Let me introduce one of our numerous unknown Open Source Java libraries on GitHub: molindo-mysql-collations-lib. It really is small with a single public Java class: a Comparator for Strings with the behavior of (most) MySQL collations.
The JDK already provids a decent collation library with java.text.Collator and an even better one is available with icu4j, so why bother? Well, sometimes you simply want your application and your database (a MySQL database that is) to have consistent sort order and equality. If you write heavily database-centric applications like our very own molindo-dbcopy, it’s mandatory.
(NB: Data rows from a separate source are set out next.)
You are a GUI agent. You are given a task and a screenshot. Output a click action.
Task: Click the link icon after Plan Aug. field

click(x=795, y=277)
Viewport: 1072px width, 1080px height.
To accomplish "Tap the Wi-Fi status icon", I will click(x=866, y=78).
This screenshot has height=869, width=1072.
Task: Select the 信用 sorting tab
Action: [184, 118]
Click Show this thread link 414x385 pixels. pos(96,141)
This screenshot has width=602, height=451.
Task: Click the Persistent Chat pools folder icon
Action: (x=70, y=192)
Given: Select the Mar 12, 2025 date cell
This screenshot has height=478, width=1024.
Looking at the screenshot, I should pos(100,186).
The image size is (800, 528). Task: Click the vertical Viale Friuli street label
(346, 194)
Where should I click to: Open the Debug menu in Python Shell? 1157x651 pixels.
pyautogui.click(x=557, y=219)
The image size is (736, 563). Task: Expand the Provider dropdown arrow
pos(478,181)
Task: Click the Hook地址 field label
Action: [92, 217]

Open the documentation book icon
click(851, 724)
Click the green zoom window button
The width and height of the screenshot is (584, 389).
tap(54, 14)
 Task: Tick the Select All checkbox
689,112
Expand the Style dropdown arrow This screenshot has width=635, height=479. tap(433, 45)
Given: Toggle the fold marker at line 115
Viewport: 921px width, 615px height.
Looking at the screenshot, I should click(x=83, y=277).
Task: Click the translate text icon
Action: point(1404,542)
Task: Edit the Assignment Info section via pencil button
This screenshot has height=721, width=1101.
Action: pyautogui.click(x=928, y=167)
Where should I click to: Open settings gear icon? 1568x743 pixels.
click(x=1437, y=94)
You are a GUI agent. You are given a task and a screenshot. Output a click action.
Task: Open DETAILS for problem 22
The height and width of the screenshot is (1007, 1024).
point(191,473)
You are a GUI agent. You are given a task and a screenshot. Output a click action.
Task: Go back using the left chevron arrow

As there is no Java collation 100% consistent with MySQL, we’ve decided to go for JNI. No, really. My C programming is pretty rusted, but somehow I’ve got it done. Basically, we use libmysqlclient.so and the method strnncollsp(..) defined in m_ctype.h (documentation can be found in string/CHARSET_INFO.txt of MySQL’s source distribution). Basically, it’s the trailing space ignoring equivalent of strnncoll(..) which “compares two strings according to the given collation”. As simple as that. Why no trailing spaces? Well, “all MySQL collations are of type PADSPACE. This means that all CHAR, VARCHAR, and TEXT values in MySQL are compared without regard to any trailing spaces” (see docs).
The library performs fairly well but requires some more testing. It’s available from Maven Central and comes with a pre-compiled library for Ubuntu amd64 that requires libmysqlclient. You can however tweak build.sh to your needs if you are on another operating system.